# [What is being asked]
Skip every picture. Print each line from the one containing "Instruction: Click the ISO 速率 500 row" through the end of the records below, word for word.

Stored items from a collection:
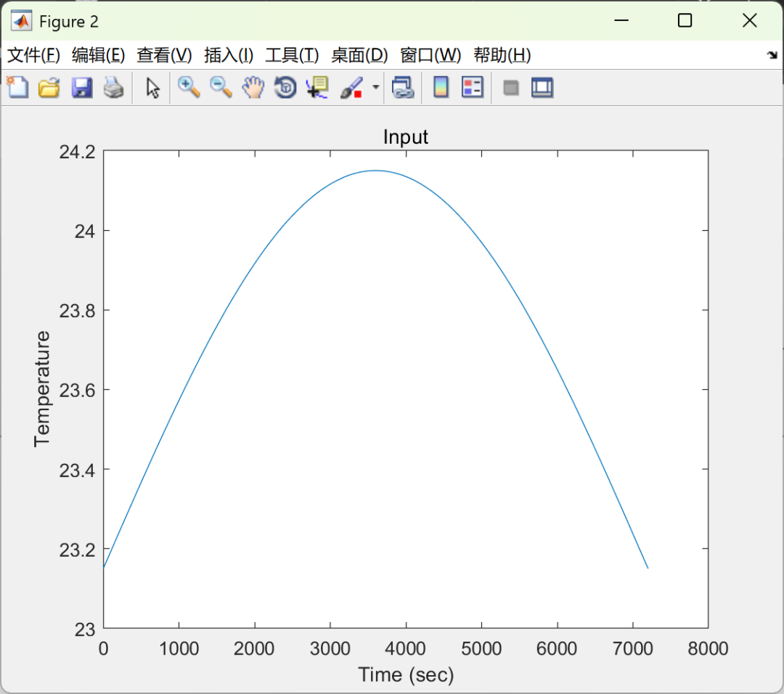Insert a legend into the plot
The image size is (784, 694).
click(x=473, y=87)
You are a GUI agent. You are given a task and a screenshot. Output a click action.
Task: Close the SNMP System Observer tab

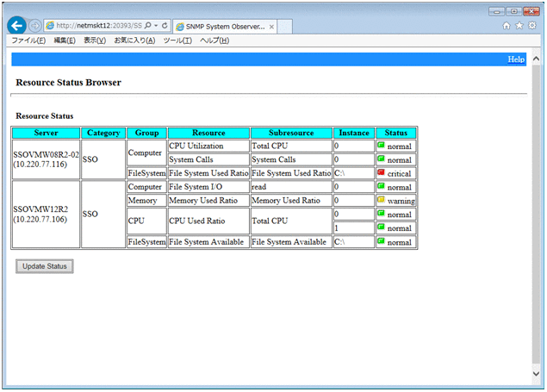(272, 26)
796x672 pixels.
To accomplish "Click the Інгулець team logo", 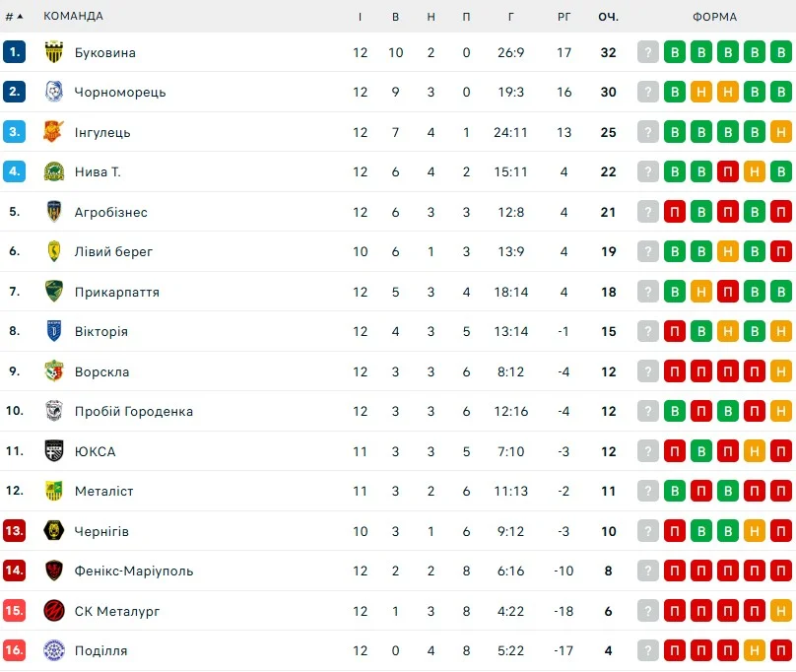I will (54, 132).
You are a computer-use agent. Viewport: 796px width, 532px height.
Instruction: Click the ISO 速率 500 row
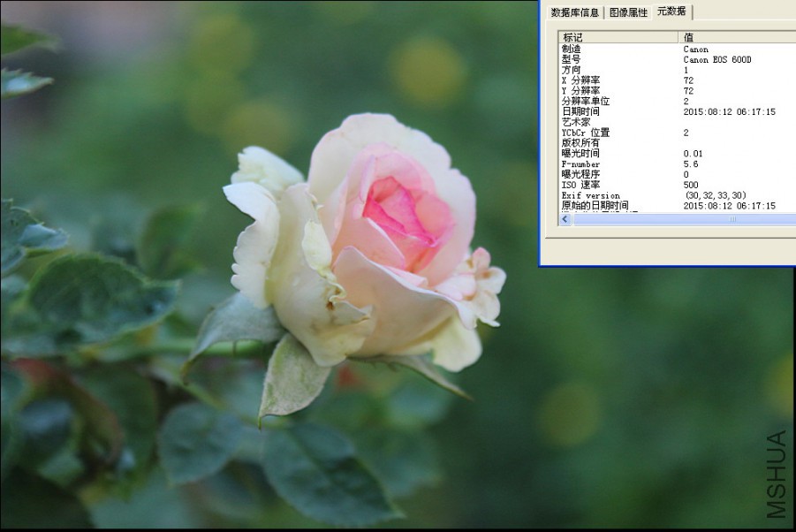[636, 184]
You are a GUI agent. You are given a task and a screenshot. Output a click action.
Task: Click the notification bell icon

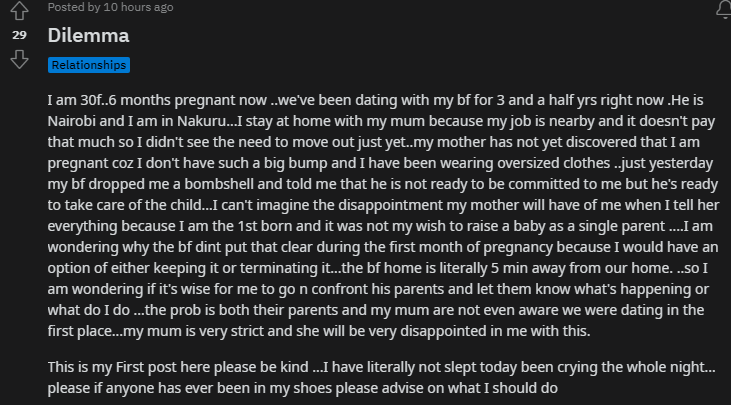click(x=723, y=9)
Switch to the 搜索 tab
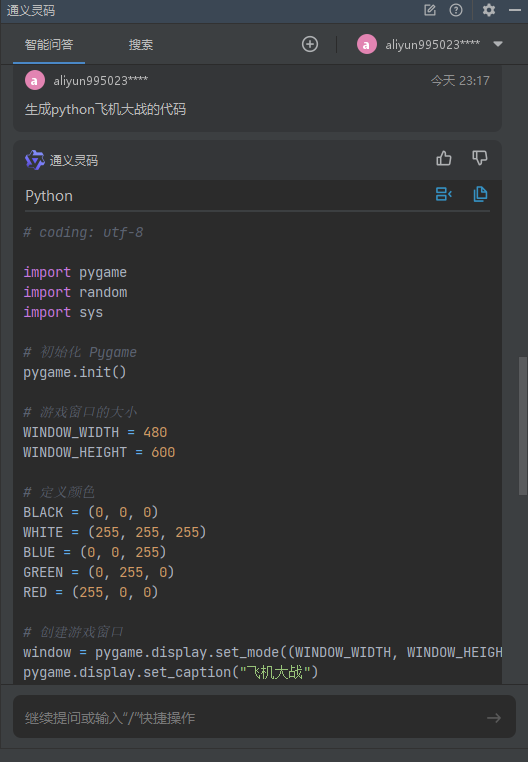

# [Result below]
Instruction: Click the ISO 速率 500 row
[636, 184]
You are a GUI agent. You are given a task and a screenshot. Output a click action.
Task: Click the notification bell icon

click(x=723, y=9)
Switch to the 搜索 tab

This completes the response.